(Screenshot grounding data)
^^^^^^^^^^^^^^^^

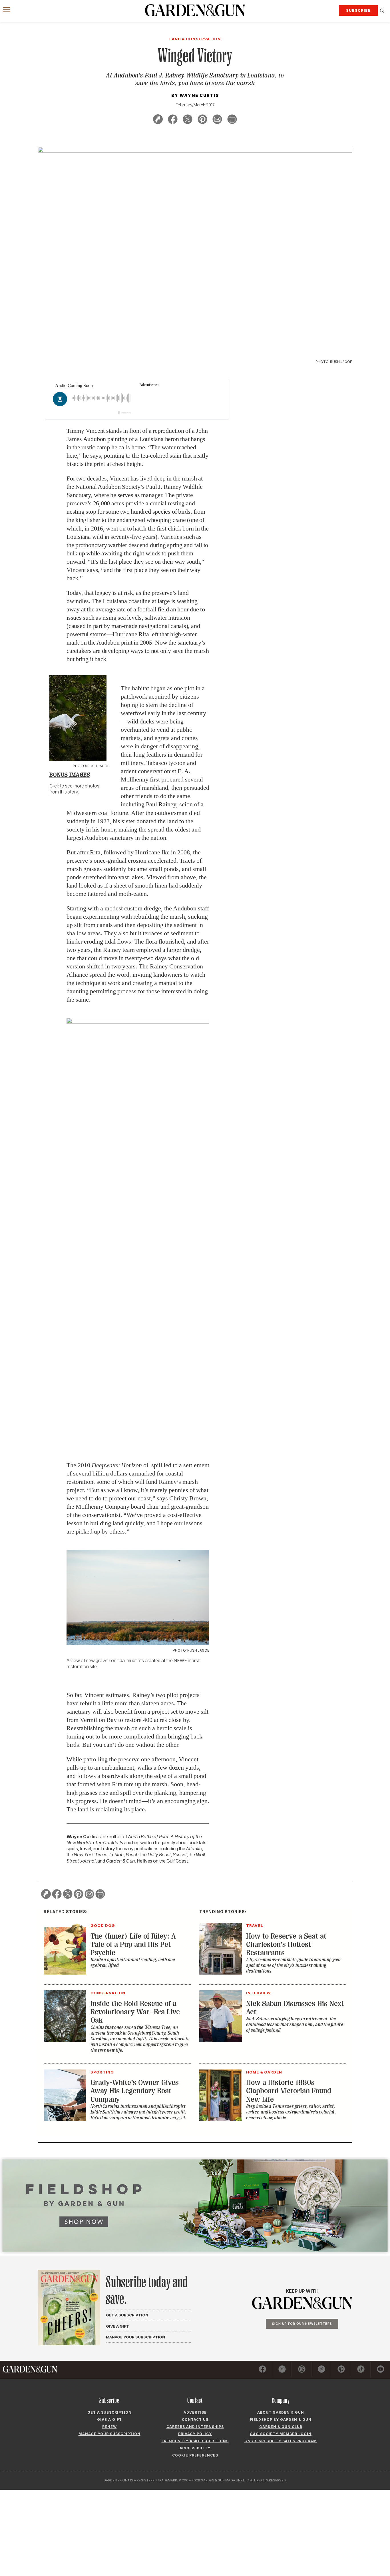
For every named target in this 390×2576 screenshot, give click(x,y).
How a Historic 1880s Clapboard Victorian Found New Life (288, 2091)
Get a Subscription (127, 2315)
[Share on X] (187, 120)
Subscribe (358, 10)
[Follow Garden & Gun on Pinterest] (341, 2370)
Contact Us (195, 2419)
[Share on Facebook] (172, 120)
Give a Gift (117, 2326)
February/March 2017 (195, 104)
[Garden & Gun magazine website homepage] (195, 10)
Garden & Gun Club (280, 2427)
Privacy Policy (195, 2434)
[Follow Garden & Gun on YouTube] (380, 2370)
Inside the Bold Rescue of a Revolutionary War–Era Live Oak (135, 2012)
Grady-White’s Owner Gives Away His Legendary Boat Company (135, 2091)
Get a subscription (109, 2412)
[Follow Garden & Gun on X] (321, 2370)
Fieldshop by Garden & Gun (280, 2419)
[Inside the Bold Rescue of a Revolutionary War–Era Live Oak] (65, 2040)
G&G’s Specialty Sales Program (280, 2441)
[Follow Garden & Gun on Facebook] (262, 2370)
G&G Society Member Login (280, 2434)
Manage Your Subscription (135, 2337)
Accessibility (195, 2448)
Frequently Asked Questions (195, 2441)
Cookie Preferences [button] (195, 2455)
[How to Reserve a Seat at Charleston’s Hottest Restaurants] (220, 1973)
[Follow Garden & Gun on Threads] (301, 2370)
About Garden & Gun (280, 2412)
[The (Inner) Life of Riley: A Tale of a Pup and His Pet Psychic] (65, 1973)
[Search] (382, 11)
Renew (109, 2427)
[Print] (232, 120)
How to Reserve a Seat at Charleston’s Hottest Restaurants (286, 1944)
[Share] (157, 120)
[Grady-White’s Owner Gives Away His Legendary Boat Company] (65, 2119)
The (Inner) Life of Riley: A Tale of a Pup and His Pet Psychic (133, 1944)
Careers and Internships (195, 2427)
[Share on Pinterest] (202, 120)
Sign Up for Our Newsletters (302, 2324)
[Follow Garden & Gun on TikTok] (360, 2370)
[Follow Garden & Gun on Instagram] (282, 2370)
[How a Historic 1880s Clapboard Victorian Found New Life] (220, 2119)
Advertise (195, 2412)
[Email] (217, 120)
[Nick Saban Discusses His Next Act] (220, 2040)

^^^^^^^^^^^^^^^^

▶ ACTION ITEM
Wherever the string "Hottest" appears in a line above, copy that line.

▶ TASK ANSWER
[How to Reserve a Seat at Charleston’s Hottest Restaurants] (220, 1973)
How to Reserve a Seat at Charleston’s Hottest Restaurants (286, 1944)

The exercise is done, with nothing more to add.